Down Payment Insurance: Smart Protection or Total Waste of Money?

06 Jun

While home prices continue to rise, the risk of another housing bubble is starting to take shape and with a bubble comes the possibility that it will burst, resulting in th loss of a big chunk of your life savings.

Fortunately, or not, depending on how you look at it, there is a new product hitting the real estate market that has never been available to consumers before now and is promising to protect your down payment money from falling home prices.

ValueInsured recently introduced down payment protection that will cover your loss if you must sell your house at a loss, but there are a number of exclusions.

As an example of how this new product works, a new homeowner can purchase insurance for their down payment of up to 20 percent, with a cap at $200,000. They must pay a one-time premium at the time they close on the house.

Rates vary depending on the state you are buying a home in as well as the size of the down payment that you are hoping to insure.

Once the policy is in place, new homeowners are protected (at least their down payment) in the event that house prices fall and the policyholder has to move due to a work transfer or sudden need for a larger home (they have twins). The policy will make up any difference in the down payment lost to having to sell in a down market.

Where is it available?

Homebuyers in every state and Washington D.C. can purchase a policy directly from ValueInsured.com or if they are using Amalgamated Bank to secure a mortgage, they can have the premium included in their Amalgamated mortgage.

While prices will vary by state, a Colorado homeowner who was putting down a 10 percent deposit on a $350,000 house would be looking at a one time payment of $1,998 to cover their $35,000 down payment.

Insuring your down payment sounds like a good idea and while life is certainly unpredictable and it is always possible that relocation could force the sale of your house, there are a number of limitations that come with the ValueInsured product.

Policyholders have to wait two years before they can actually file a claim, which limits its usefulness.
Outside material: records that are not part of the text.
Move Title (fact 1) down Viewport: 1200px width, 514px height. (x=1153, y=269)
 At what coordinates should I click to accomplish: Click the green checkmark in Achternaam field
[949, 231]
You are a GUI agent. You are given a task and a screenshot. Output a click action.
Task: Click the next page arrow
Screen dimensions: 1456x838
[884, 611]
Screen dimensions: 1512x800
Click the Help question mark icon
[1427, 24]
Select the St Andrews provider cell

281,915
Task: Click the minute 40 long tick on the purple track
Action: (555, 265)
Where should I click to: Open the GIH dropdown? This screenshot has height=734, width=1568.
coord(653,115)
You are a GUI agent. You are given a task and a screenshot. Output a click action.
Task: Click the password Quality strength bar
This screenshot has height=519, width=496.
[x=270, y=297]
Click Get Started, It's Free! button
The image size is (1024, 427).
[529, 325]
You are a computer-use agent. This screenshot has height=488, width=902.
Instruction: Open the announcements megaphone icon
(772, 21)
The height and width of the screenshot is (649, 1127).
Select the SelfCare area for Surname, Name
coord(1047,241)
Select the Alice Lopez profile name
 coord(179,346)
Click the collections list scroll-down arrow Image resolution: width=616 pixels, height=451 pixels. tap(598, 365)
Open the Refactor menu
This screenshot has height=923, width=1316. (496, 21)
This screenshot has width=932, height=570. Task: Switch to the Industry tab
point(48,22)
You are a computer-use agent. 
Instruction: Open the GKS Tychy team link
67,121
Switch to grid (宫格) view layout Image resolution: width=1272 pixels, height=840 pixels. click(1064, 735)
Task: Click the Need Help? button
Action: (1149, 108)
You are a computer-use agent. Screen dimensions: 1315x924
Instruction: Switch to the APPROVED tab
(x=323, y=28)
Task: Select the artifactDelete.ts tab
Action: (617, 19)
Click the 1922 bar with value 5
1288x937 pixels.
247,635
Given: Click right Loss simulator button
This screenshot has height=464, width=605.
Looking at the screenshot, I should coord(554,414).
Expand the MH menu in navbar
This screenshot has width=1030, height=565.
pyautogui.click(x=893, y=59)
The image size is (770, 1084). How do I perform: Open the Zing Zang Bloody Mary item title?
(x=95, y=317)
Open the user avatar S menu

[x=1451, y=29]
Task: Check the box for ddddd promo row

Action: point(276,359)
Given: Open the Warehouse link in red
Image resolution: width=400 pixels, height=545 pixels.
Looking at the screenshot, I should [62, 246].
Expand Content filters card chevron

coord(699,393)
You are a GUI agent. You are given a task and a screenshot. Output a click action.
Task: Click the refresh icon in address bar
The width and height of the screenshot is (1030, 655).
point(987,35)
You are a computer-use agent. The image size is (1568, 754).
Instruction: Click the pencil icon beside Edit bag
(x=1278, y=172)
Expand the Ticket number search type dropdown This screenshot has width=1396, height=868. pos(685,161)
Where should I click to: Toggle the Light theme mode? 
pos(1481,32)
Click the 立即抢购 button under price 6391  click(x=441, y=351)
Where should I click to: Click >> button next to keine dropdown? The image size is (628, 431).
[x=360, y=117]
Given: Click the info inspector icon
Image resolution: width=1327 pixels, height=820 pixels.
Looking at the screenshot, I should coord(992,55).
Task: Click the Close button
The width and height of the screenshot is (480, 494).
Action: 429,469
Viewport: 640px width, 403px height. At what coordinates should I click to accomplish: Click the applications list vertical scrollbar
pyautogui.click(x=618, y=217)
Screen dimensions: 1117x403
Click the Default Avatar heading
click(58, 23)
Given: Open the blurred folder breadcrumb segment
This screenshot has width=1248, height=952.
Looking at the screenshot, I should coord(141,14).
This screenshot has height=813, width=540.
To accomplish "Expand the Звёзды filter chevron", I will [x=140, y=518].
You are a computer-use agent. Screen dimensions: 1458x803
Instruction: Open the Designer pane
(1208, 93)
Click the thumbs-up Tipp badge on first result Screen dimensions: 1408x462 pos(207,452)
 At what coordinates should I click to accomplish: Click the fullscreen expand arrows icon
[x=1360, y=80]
In addition, coverage ends seven years after you close on the house, the home must be your primary residence, you cannot be renting it out.

Other restrictions include no coverage for a foreclosure or even if your house is grabbed by the local government under eminent domain.

Finally, this is only down payment insurance, and ValueInsured uses the federal housing index in each state to determine how much the price of an individual residence declined. According to their literature, you will receive a check for whatever amount is less, the down payment, your lost equity or the amount the local index dropped.

It also doesn’t cover any costs related to selling or buying a home and doesn’t take into account any upgrades you may have made to the property.

Is it worth it?

In many cases the answer is no but in others, especially super hot markets, it may be worth a look at the new ValueInsured insurance product.

Here’s an example of why it may not make a lot of sense. If you sold the $350,000 house we talked about earlier at $320,000 and experienced a $30,000 loss, you would expect ValueInsured to cut you a check for $30,000 as that is a lower amount than your down payment of $35,000. However, if your local housing index only recorded a 4 percent market loss, you would be getting a check for a measly $14,000.

While you may never get your full deposit back, its possible that in an overheated market, the risk may be worth it. People that have to bid well over asking price to get their offer accepted may find themselves underwater if the market cools down. In this particular case, this type of insurance may be worth the cost.

If you decide to move forward with a ValueInsured policy, be sure that you read the contact very carefully and ask questions about anything you do not understand. Pay particular attention to any listed exclusions.